Hace un año se deshizo para siempre de la gravedad y volvió al espacio para ser muchos: Ziggy, Lady Stardust, La Dama, Aladdin Sane, El Delgado Duque Blanco, Major Tom, Halloween Jack, Pierrot. El krautrocker de Berlín con guerra fría y el bailarín ochentero con discoteca. Gurú experimental, rey paródico del estrellato, amalgama ‘queer’, un prodigio de la cultura de masas. Luminoso como un cometa sobre el que aterrizan partículas y estallan chispas que terminan de freírse en las diferentes formas con las que domesticó la electricidad: pop, soul, funk, electro, glam, heavy, drum’n’bass, techno, swing, bossa, punk, indie, ambient, ska, folk, noise, surf instrumental, jazz, etcétera.
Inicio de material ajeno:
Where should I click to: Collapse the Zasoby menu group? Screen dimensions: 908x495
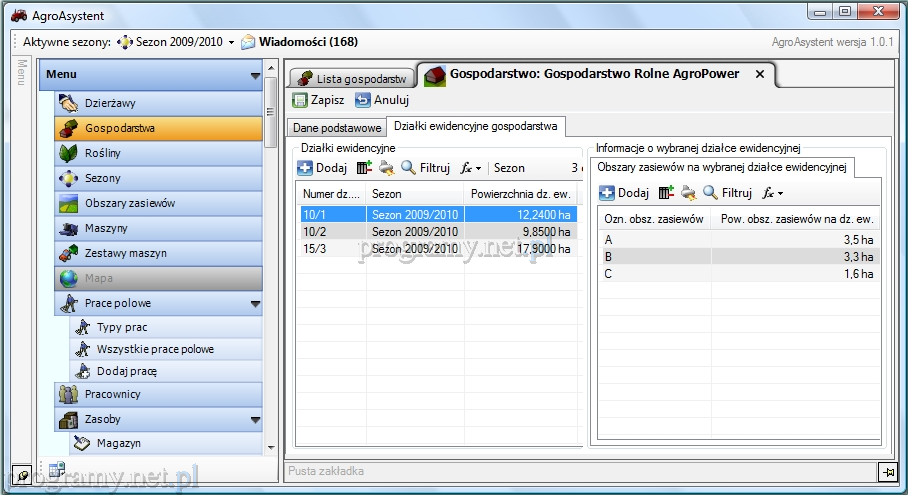(x=255, y=420)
Ni Lou pudo con eso, menos Dylan. Entonces, ¿Bowie es un monstruo o esto es ser una persona? Eso no importa. Bowie no está adelante, está más allá. Es un símbolo no consumado, una forma repleta de significantes taladrando el umbral de la conciencia. Potente, turbulento, puro y discordante como la heterocromía iridium de sus ojos, pigmento de un iris cruel como el gancho de un carnicero rasgando una rodaja de vinilo. Como el ruido que produce una uña al arrastrarse por la pizarra. Como una bola de fuego que lleva 70 años incendiando el infinito: fosforescencias abstractas, manantiales de estática, burbujas de luz entre oropeles. Y al final de todo, esa fragancia de terciopelo que se queda para siempre.